▶ PROBLEM TO WORK ON
Reproduce every one of the following entries word for word.

-- Start SOURCE MATERIAL --

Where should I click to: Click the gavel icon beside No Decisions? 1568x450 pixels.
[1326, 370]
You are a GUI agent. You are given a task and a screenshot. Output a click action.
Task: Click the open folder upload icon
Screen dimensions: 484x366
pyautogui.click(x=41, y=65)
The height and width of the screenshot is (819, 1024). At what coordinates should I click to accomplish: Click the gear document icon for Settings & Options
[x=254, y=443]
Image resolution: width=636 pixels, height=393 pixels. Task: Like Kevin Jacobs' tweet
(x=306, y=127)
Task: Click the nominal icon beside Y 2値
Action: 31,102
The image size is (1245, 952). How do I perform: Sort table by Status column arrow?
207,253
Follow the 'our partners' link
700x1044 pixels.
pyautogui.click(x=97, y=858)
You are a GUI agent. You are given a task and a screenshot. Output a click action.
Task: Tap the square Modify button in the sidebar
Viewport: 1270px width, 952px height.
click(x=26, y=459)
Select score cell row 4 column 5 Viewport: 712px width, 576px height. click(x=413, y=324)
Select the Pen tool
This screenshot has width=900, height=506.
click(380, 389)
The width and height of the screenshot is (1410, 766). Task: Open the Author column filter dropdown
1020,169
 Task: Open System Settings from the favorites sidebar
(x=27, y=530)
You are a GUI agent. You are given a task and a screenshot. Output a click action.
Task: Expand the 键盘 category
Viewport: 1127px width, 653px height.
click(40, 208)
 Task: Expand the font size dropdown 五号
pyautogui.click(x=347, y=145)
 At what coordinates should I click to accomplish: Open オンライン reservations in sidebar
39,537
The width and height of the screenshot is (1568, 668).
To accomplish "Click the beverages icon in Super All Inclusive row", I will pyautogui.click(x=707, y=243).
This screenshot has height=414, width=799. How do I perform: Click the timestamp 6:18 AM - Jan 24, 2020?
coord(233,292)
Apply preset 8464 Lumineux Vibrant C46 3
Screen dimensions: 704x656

-- End SOURCE MATERIAL --

▶ SOLUTION TO THE PROBLEM
Where should I click to: Click the gavel icon beside No Decisions? 1568x450 pixels.
[1326, 370]
You are a GUI agent. You are given a task and a screenshot. Output a click action.
Task: Click the open folder upload icon
Screen dimensions: 484x366
pyautogui.click(x=41, y=65)
The height and width of the screenshot is (819, 1024). At what coordinates should I click to accomplish: Click the gear document icon for Settings & Options
[x=254, y=443]
Image resolution: width=636 pixels, height=393 pixels. Task: Like Kevin Jacobs' tweet
(x=306, y=127)
Task: Click the nominal icon beside Y 2値
Action: 31,102
The image size is (1245, 952). How do I perform: Sort table by Status column arrow?
207,253
Follow the 'our partners' link
700x1044 pixels.
pyautogui.click(x=97, y=858)
You are a GUI agent. You are given a task and a screenshot. Output a click action.
Task: Tap the square Modify button in the sidebar
Viewport: 1270px width, 952px height.
click(x=26, y=459)
Select score cell row 4 column 5 Viewport: 712px width, 576px height. click(x=413, y=324)
Select the Pen tool
This screenshot has width=900, height=506.
click(380, 389)
The width and height of the screenshot is (1410, 766). Task: Open the Author column filter dropdown
1020,169
 Task: Open System Settings from the favorites sidebar
(x=27, y=530)
You are a GUI agent. You are given a task and a screenshot. Output a click action.
Task: Expand the 键盘 category
Viewport: 1127px width, 653px height.
click(40, 208)
 Task: Expand the font size dropdown 五号
pyautogui.click(x=347, y=145)
 At what coordinates should I click to accomplish: Open オンライン reservations in sidebar
39,537
The width and height of the screenshot is (1568, 668).
To accomplish "Click the beverages icon in Super All Inclusive row", I will pyautogui.click(x=707, y=243).
This screenshot has height=414, width=799. How do I perform: Click the timestamp 6:18 AM - Jan 24, 2020?
coord(233,292)
Apply preset 8464 Lumineux Vibrant C46 3
Screen dimensions: 704x656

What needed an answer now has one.